WORK ITEM = In the entries below, count each line where "agent" appears. Give the total and nothing more.

───── SOURCE MATERIAL

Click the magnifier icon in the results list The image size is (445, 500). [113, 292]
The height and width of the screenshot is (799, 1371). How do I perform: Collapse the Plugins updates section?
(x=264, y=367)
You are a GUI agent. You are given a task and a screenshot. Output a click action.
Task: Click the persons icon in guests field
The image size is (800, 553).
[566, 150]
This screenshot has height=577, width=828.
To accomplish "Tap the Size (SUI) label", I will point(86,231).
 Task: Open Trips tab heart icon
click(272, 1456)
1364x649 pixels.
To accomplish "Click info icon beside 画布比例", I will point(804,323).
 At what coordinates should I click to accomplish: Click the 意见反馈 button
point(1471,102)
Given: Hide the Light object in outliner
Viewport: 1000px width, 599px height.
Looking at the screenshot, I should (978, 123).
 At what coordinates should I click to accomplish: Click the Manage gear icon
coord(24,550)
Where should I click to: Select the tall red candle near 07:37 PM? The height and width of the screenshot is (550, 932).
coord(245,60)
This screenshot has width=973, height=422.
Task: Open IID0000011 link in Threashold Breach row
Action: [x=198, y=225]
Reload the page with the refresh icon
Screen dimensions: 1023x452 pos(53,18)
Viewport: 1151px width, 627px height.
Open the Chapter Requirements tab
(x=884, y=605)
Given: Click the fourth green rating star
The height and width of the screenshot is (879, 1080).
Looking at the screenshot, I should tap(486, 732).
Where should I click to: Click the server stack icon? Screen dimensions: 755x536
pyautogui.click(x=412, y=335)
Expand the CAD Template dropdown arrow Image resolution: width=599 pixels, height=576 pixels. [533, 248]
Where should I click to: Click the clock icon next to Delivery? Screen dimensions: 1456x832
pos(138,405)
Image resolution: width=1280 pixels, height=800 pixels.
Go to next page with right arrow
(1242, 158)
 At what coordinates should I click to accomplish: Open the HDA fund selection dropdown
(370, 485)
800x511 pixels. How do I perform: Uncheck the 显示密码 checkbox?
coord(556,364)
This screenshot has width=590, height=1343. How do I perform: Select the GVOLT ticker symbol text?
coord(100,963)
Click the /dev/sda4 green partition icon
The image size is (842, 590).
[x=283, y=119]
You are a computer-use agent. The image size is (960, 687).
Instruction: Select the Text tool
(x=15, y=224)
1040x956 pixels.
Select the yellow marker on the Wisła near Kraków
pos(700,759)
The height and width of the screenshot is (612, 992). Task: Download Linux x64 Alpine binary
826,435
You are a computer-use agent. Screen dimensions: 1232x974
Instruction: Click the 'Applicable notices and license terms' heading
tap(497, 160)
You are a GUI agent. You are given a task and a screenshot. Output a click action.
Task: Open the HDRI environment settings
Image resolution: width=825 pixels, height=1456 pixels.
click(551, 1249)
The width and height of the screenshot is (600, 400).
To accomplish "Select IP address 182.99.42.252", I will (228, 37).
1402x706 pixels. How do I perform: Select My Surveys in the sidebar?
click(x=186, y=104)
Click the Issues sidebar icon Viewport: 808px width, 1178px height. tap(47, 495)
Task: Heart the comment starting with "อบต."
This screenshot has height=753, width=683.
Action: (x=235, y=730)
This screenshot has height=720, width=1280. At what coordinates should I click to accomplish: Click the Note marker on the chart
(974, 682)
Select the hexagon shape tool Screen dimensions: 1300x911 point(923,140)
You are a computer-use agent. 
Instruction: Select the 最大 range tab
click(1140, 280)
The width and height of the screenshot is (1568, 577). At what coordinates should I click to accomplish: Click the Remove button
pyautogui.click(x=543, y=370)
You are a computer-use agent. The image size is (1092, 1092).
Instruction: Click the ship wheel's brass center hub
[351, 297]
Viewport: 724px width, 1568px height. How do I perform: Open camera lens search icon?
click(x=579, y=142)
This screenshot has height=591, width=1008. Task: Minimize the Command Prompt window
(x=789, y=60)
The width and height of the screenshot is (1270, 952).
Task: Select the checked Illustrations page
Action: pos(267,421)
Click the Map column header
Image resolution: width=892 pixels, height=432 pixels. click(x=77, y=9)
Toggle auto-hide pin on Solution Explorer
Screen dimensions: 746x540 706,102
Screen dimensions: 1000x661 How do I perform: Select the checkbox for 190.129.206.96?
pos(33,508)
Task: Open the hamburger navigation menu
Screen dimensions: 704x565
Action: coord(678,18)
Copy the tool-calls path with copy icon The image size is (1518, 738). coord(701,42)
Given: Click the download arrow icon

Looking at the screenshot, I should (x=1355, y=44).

──────────

RESPONSE = 6